SOURCE EXCERPT →
· · · ·

Query based testing
Query based testing is a popular approach for automating data-driven testing. It consists of executing a query and comparing its actual outcome to an expected outcome.
- The actual outcome is be retrieved from the system under test during the test execution
- The expected outcome can be retrieved using different methods but will always derive or calculate what the actual outcome should be
It requires both functional and technical skills to be designed. Functional skills are needed to define the appropriate tests for the data. Technical skills are needed to write these tests in a technical format (SQL, data expressions, etc.). And it is this technical format that will allow automating the execution and evaluation.
Instead of manually testing a couple of data points, it becomes possible to easily scale the number of tests and execute them regularly. For this reason, this technique is used a lot for regression testing.
This approach can be applied to multiple situations:
- data platform testing (data warehouse, data hub, data integration layer, data lake, etc.)
- data migrations between all types of systems
- data quality assessments and monitoring
- etc.
Are query based executions still relevant?
In the current context of big data solutions, one can wonder if query based execution are still relevant. They are still around and will continue to do so. After introduction of new technologies and patterns, at some point query based interfaces are added and maintained.
source: https://conferences.oreilly.com/strata/strata-eu/public/schedule/detail/74048; authors: Elliot West, Jaydene Green
we refer to query based interfaces rather that just SQL given the growth in other structure query languages across the data technology landscape.
Test examples
Examples of tests include:
- Verifying data structures (tables, columns, data types, etc.)
- Verifying source and target data sets when loading
- Verifying transformations of data are correclty performed
- Verifying data quality across the processing chaing
Techniques
Typical techniques for performing query based testing include:
- Use of minus queries directly on the system (comparing data sets)
- Verifying specific data related rules on a specific row or column
- Creating and comparing data structure (table, column, row) statistics
There is however not one technique that will be able to provide full coverage of data tests.
- minus queries will not detect duplicates (but data rules and statistics will)
- data rules will not detect completeness (but minus queries and statistics will)
- statistics will not detect correctness (but minus queries and data rules will)
Therefore, the best strategy is to design an approach that makes use of each technique where most effective but also efficient in setup and execution. Test automation is all about reducing risks through execution of a high number of test cases. Scale the right test cases and issues are more likely to be detected in an earlier phase.
In the context of query based testing, an end-to-end test script will help to keep the system that is tested under control:
- clean target tables
- load test data (that is stored in a test data store)
- perform query based tests on this controlled situations
- analyze issues In this scenario, the tests can be rerun many times after issue resolution or during a new release (as regression test) since the expected outcome is known. New test data and cases can be added easily allowing to grow the number of tests over time.

· · · ·

DATASET CONTENT →
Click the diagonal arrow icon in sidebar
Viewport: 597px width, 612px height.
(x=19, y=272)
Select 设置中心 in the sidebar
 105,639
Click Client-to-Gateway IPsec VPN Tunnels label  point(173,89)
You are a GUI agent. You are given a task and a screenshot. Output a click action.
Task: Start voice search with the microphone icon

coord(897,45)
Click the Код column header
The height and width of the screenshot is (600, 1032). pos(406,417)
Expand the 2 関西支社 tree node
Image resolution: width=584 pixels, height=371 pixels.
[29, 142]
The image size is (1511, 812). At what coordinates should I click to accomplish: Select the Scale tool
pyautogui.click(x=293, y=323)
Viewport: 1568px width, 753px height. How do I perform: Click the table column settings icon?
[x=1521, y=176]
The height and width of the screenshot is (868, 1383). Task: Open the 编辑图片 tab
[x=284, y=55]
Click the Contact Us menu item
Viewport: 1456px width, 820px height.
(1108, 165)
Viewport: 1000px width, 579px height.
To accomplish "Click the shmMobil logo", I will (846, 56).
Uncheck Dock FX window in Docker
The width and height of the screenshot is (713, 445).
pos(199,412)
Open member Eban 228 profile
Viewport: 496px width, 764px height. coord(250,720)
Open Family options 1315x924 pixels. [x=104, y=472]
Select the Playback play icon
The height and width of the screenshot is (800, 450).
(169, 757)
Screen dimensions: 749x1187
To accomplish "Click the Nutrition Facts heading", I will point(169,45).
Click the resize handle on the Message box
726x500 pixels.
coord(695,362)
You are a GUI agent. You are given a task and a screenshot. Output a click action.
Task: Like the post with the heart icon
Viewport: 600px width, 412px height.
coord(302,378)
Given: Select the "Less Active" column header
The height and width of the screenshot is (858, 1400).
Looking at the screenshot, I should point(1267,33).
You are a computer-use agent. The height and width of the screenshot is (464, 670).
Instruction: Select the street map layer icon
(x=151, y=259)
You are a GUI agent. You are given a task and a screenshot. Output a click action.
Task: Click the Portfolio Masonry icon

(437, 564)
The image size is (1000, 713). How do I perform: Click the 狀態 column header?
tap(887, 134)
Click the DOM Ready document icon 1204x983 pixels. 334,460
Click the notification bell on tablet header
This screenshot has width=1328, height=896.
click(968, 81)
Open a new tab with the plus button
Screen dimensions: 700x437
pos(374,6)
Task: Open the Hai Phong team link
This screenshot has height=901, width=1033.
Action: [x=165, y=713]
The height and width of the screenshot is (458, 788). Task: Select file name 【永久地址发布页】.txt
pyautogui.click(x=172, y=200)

· · · ·

EXERCISE REQUIREMENTS →
1. According to the query based testing text, which technique will not detect completeness?
2. List the typical techniques for performing query based testing that the text on query based testing gives.
3. Pick up the text on query based testing after its final sentence and continue it.

TASK ANSWERS →
1. Data rules.

2.
- Use of minus queries directly on the system (comparing data sets)
- Verifying specific data related rules on a specific row or column
- Creating and comparing data structure (table, column, row) statistics

3.
Use of minus queries
A minus query is a query that uses minus type operator (minus, except, intersect, etc.) to subtract one result from another giving the difference between both.
(add intersection diagram)
- If the actual outcome equals the expected outcome, then the test is successful.
- If the actual outcome and expected outcome are different, then the test is not successful. The differences can be used for analysis and issue resolution.
Minus queries compare two query results, input and output, allowing to verify inside a system if actual and expected outcome match:
- Selects, joins, group by’s and filters are applied to harmonize the data sets
- SQL expressions are used to perform lookups, defaulting and transformations
- The system’s query engine is used to perform the comparison.
The advantage is that the system will perform the work, not the testing application. The data is not duplicated. Only the test in the query set is performed. This is a disadvantage at the same time since that all data needs to be accessible by this same system.
This can result in different strategies if the data resides on different systems:
- Load input data into a temporary area of the system
- Make use of the systems federated query capabilities (assumes that this is available)
- Extract both input and output data to an external system to perform the verifications
- Make use of a distributed query engine (which typically decouples data storage from compute and provides some kind of virtualization method to decouple from the underlying systems)
Distributed query engine
(add presto)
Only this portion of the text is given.